The escalating crisis of antibiotic resistance underscores the urgent need for innovative anti-infective agents, such as antimicrobial peptides (AMPs), though their discovery and optimization remain challenging. To address this, we introduce AMP-D3, a comprehensive framework that integrates AMP generation, identification, and screening into a cohesive workflow. Central to AMP-D3 is PACD, an advanced generator that utilizes contrastive diffusion to produce diverse, functionally tailored AMPs. For precise recognition, the CAST model combines ESM-2 embeddings with localized sequence features through cross-modal attention, yielding an accuracy of 0.891—a 2.2% enhancement over current state-of-the-art approaches.

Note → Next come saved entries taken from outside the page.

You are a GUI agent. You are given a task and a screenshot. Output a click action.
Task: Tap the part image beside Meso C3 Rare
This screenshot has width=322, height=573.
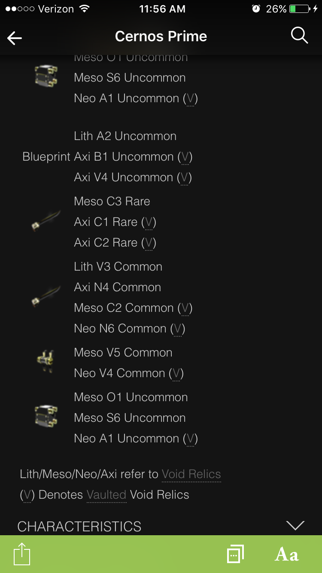46,221
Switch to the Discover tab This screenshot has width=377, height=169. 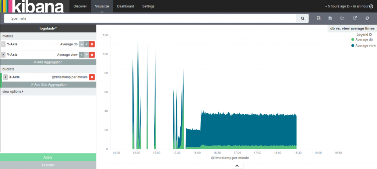coord(80,6)
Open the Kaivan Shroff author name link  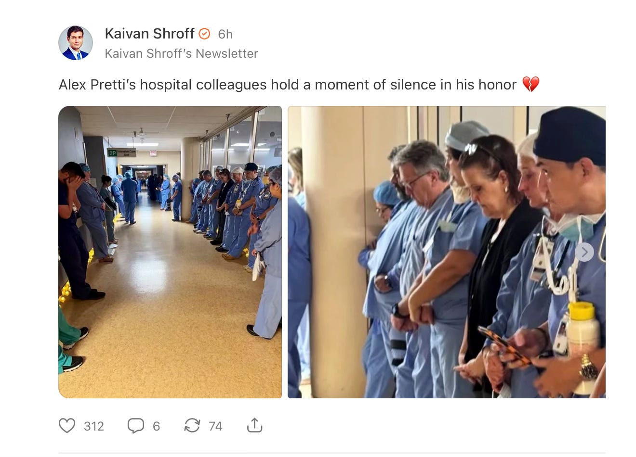(x=149, y=34)
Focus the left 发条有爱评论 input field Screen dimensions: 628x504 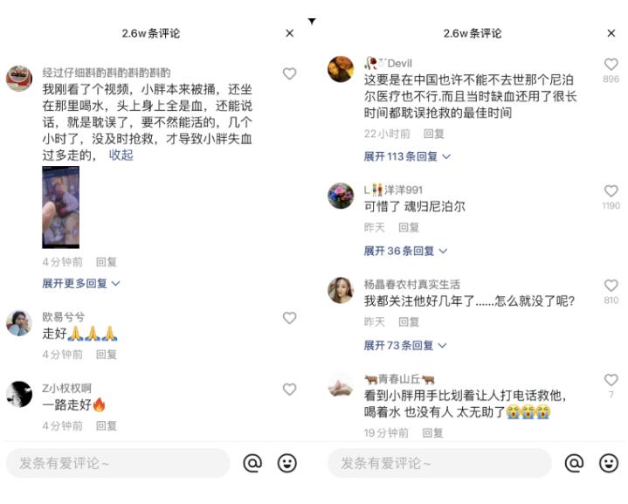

Additionally, a robust multi-attribute prediction module evaluates key properties, including antifungal and anticancer potential, across twenty-two distinct characteristics. Furthermore, a meticulously designed screening pipeline identifies high-efficacy AMP candidates against critical pathogens, such as C. albicans, E. coli, P. aeruginosa , and S. aureus . This process assessed 10,000 peptides generated by PACD alongside 43,000 from prior studies, selecting the top 100 candidates per pathogen for further analysis. Experimental validation confirms that these peptides exhibit structural diversity and binding affinities comparable to naturally occurring AMPs, as evidenced by AlphaFold2 structural predictions and molecular docking studies. Thus, AMP-D3 represents a transformative approach to the design and expedited discovery of clinically viable AMPs.